• What the exercise asks:
Starting at the line that contains "Click the XSLT file input field", write out every line through the end of the records below exactly as it appears, and leave out all pictures.

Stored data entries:
▬▬▬▬▬▬▬▬▬▬

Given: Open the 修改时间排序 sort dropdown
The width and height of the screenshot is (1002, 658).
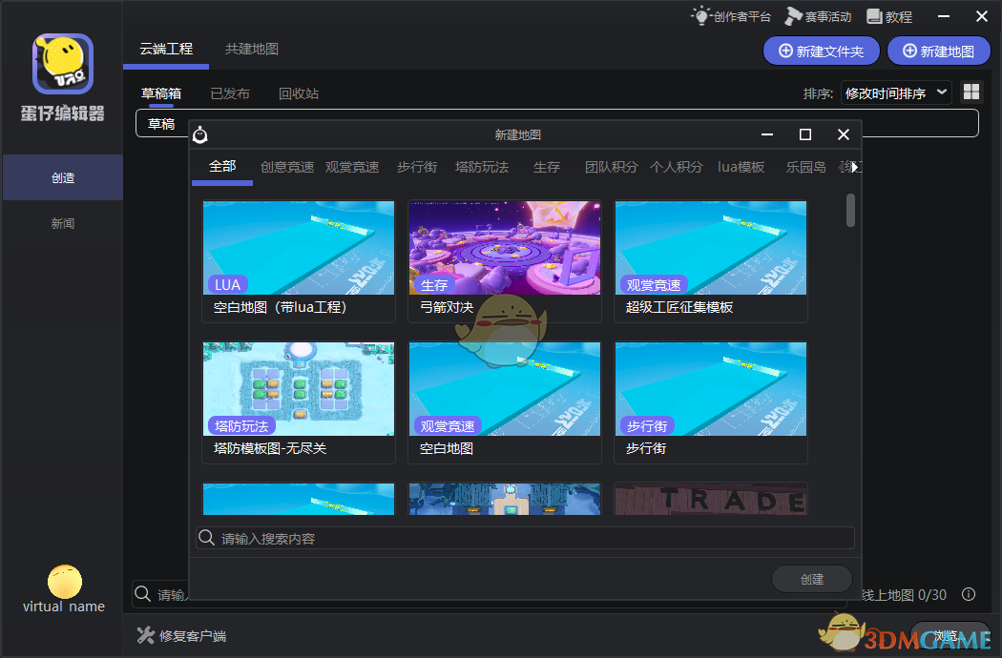Looking at the screenshot, I should 893,92.
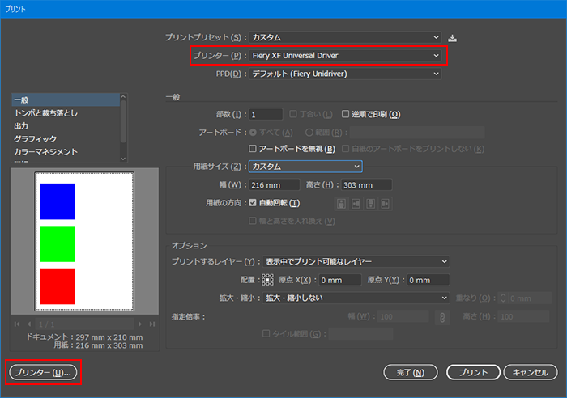
Task: Enable the 逆順で印刷 reverse order checkbox
Action: [x=345, y=114]
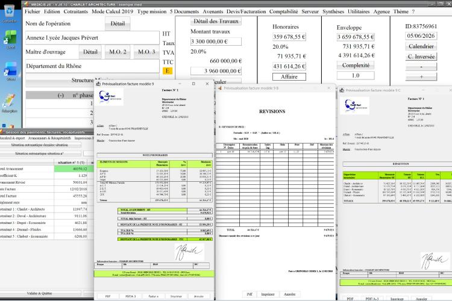Launch Excel from the desktop shortcut
The height and width of the screenshot is (301, 452).
[x=10, y=40]
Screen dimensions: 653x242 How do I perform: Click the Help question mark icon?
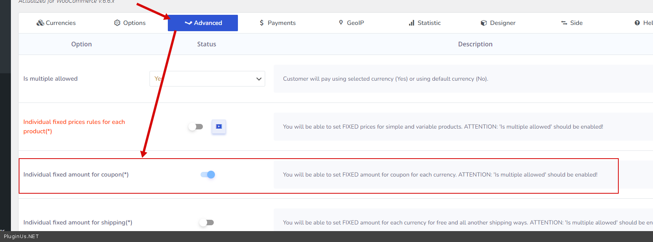click(x=637, y=23)
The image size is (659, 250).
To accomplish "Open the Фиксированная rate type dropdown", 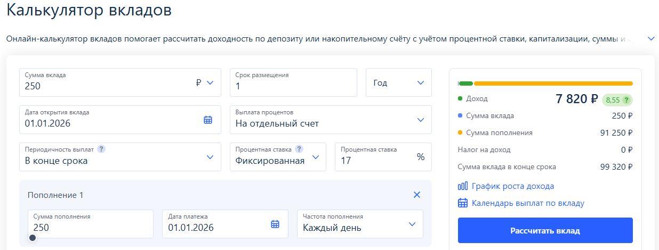I will coord(316,157).
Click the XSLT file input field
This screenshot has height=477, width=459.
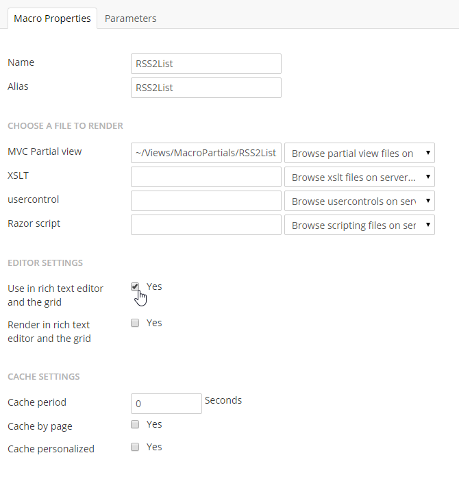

▬▬▬▬▬▬▬▬▬▬

• Task output:
Click the XSLT file input field
This screenshot has height=477, width=459.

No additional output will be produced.